- [SOURCE PASSAGE]:
5 Knots enjoys a lakeside location and you may not want to leave! It’s easy to see why locals love the lifestyle. Latex mattresses, heated bathroom flooring and a choice of pillows rid you of any stress. In no time, you’ll be as relaxed as the locals.

BANCROFT BITES is a licensed café in the heart of Metung village. Run by a local mother and daughter team, Jen and Lauren Kendall, it’s dedicated to providing excellent food and friendly service. The coffee is pretty darn good too. They offer take-away, as well as dine in options and have a great selection of wines available.

ONEOFTWO CONTEMPORARY JEWELLERY showcases some of the area’s creative works. Dore Stockhausen and Marcus Foley have their workshop and gallery in the beautiful rural landscape of Nungurner. Their individually handcrafted jewellery is created from silver, yellow or white gold and palladium in combination with enamel, acrylic, glass and stones.

METUNG GALLEY RESTAURANT is a wonderful place to end the day. Felicity and Richard O’Byrne source local produce for breakfast, lunch and dinner and their efforts have been rewarded by being recommended in The Age Good Food Guide many years in a row!

- [DATA PROVIDED]:
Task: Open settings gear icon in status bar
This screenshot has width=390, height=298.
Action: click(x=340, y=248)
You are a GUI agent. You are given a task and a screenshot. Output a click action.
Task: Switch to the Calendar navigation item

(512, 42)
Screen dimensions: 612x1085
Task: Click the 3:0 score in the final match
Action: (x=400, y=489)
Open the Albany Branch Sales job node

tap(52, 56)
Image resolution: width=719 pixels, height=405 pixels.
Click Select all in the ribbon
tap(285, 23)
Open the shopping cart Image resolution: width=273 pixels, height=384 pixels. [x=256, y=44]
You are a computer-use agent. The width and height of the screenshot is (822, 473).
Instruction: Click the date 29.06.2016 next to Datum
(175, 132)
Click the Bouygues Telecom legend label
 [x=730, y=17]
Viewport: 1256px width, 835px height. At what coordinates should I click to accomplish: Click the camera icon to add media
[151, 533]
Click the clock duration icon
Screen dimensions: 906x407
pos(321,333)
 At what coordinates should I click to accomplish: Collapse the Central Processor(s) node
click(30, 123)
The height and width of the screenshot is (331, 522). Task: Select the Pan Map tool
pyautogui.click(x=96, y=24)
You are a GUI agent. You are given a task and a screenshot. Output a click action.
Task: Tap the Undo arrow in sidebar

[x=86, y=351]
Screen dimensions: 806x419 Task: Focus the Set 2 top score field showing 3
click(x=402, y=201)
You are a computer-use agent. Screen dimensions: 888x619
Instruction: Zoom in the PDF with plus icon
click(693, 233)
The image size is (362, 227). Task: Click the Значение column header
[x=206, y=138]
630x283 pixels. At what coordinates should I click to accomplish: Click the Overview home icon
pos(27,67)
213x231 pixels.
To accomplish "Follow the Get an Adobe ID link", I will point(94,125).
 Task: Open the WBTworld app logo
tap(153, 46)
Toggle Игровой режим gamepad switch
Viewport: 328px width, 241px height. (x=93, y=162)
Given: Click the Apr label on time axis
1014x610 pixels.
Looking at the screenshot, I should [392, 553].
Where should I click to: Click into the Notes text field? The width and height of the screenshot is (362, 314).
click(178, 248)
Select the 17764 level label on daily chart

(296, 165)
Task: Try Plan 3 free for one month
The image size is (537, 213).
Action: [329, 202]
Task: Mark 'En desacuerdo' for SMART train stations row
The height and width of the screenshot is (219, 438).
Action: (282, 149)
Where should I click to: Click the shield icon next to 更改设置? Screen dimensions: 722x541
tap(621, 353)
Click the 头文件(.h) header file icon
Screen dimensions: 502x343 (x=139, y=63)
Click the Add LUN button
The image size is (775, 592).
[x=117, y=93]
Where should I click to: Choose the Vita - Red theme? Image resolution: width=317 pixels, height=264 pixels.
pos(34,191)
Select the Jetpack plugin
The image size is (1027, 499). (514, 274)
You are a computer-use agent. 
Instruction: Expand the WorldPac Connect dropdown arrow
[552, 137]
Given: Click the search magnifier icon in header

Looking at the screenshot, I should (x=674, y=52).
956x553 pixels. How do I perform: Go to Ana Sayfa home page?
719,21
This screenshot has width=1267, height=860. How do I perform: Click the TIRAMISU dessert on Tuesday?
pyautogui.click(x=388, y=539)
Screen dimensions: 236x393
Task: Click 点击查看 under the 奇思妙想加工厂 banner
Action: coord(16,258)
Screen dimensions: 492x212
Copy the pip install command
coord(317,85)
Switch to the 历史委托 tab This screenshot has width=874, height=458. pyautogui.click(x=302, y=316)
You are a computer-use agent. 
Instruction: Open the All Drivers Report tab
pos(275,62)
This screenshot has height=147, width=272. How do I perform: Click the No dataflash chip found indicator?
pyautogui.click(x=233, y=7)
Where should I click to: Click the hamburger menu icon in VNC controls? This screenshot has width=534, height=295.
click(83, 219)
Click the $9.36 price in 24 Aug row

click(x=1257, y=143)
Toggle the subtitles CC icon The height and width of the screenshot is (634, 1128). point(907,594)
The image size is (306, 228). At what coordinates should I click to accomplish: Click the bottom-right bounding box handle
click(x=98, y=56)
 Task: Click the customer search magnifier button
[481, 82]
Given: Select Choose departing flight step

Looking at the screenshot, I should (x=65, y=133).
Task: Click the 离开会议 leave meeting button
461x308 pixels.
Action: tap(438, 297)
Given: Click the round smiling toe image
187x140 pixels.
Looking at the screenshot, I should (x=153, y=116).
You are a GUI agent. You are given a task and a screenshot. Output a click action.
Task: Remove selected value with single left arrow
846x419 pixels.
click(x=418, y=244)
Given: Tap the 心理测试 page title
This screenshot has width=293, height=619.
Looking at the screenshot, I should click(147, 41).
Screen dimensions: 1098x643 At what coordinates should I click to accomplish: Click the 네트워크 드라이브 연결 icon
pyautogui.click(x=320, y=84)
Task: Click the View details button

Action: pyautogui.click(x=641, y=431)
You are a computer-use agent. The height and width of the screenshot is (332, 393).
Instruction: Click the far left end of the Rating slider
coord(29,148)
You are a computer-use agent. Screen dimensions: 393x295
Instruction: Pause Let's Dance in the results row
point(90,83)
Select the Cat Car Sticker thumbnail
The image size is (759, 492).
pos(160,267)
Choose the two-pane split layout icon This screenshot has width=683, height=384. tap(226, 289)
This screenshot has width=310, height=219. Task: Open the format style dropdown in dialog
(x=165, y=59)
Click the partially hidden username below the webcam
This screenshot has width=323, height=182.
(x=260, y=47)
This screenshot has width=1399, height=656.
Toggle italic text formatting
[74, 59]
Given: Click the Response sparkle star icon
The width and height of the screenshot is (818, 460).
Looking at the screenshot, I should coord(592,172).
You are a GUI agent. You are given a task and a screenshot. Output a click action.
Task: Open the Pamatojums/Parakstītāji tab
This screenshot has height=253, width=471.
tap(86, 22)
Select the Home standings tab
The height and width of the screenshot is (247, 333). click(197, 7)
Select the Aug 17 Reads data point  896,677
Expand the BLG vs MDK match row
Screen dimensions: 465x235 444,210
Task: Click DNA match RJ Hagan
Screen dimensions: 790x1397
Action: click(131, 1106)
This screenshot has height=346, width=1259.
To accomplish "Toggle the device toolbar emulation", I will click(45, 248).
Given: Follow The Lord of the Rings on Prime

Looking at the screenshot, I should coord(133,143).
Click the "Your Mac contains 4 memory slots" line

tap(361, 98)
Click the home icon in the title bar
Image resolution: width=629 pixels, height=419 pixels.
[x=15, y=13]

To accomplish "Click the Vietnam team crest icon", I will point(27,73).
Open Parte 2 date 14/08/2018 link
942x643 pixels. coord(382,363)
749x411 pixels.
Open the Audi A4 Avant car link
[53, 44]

- [WHAT TO PRODUCE]:
Return everything in the Metung passage from "ONEOFTWO CONTEMPORARY JEWELLERY" down to "glass and stones.", copied word for word. The records have nothing to do with the text about Metung.

- [SOLUTION FOR THIS EXERCISE]:
ONEOFTWO CONTEMPORARY JEWELLERY showcases some of the area’s creative works. Dore Stockhausen and Marcus Foley have their workshop and gallery in the beautiful rural landscape of Nungurner. Their individually handcrafted jewellery is created from silver, yellow or white gold and palladium in combination with enamel, acrylic, glass and stones.